PeptideCLM-23M is a peptide-specific pretrained chemical language model published in [future publication]. The base model was pretrained with masked language modeling on 23 million molecules, divided approximately into two halves: 12M small molecules and 11M peptides. Finetuned models are trained to predict membrane penetration for cyclic peptides from CycPeptMPDB.

This repository contains some example code for loading pre-trained weights, which include a Jupyter notebook example of model assessment and a python script for finetuning the pretrained model.

Getting Started

Installation

To install the required libraries (all necessary dependencies not listed), run:

pip install torch transformers datasets SmilesPE pandas

Specific installation instructions can be found on the respective github/PyPi/etc.

Usage

To use the pre-trained models, you can load them as follows:

from transformers import AutoModelForSequenceClassification
model = AutoModelForSequenceClassification.from_pretrained('aaronfeller/model_name') 

Replace 'model_name' with the desired model from the table below.

Finetuning

Refer to the example_training_script.py script in this repository for an example of how to finetune the pretrained model on your dataset. You can run the script with:

python example_finetuning_script.py

Models

Required libraries for loading this model include the Transformers library with its dependencies (PyTorch, etc.) and the tokenizer library SmilesPE along with its dependencies.

Model name Training dataset Description
PeptideCLM-23M-all PubChem + SureChEMBL + SmProt + RandPept Fully pretrained PeptideCLM which performed best in finetuning on the downstream task of predicting peptide membrane penetration.
PeptideCLM-11M-pep SmProt + RandPept PeptideCLM pretrained on the peptide portion of pretraining data.
PeptideCLM-12M-smol PubChem + SureChEMBL PeptideCLM pretrained on the small molecule portion of pretraining data.

All models hosted on huggingface can be loaded from huggingface.co/aaronfeller.

Tokenizer

A custom tokenizer was both inspired by and built using Smiles Pair Encoding.

I attempted to port my custom tokenizer to HuggingFace, but was unable to. If anyone can sort this out, I'm happy to accept a pull request either here or to HuggingFace. For now, you can import the tokenizer as shown in either examples contained in this directory.

Datasets

The pretraining dataset for the large model (23M) can be downloaded here: https://utexas.box.com/v/PeptideCLM-pretraining-data.

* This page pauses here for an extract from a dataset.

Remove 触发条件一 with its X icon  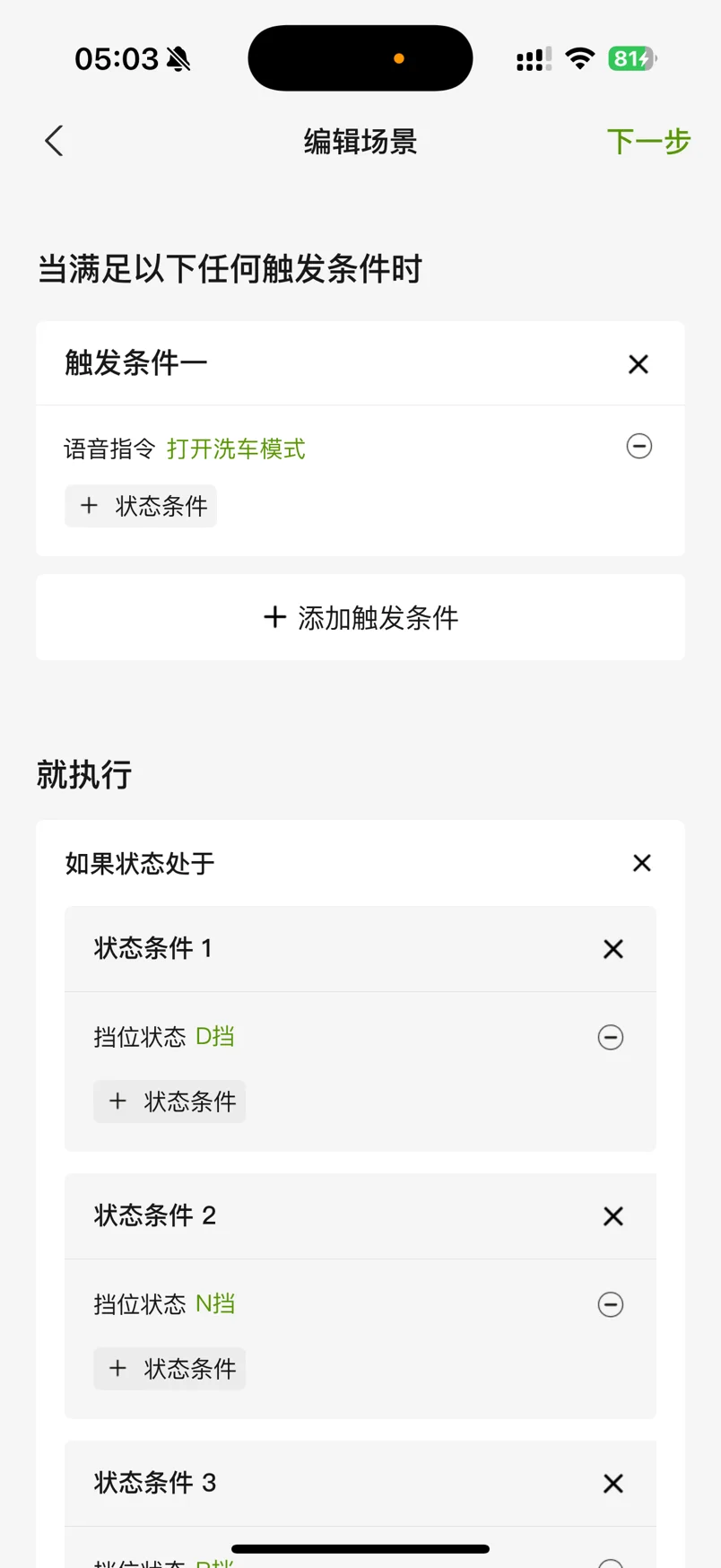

The clustered dataset of cyclic peptides analyzed with PAMPA from CycPeptMPDB is contained in the directory clustered_data with SMILES, permeability (PAMPA), and cluster number.

Contributing

Contributions are welcome! Please submit a pull request or open an issue to discuss any changes.

License

The author(s) are protected under the MIT License - see the LICENSE file for details.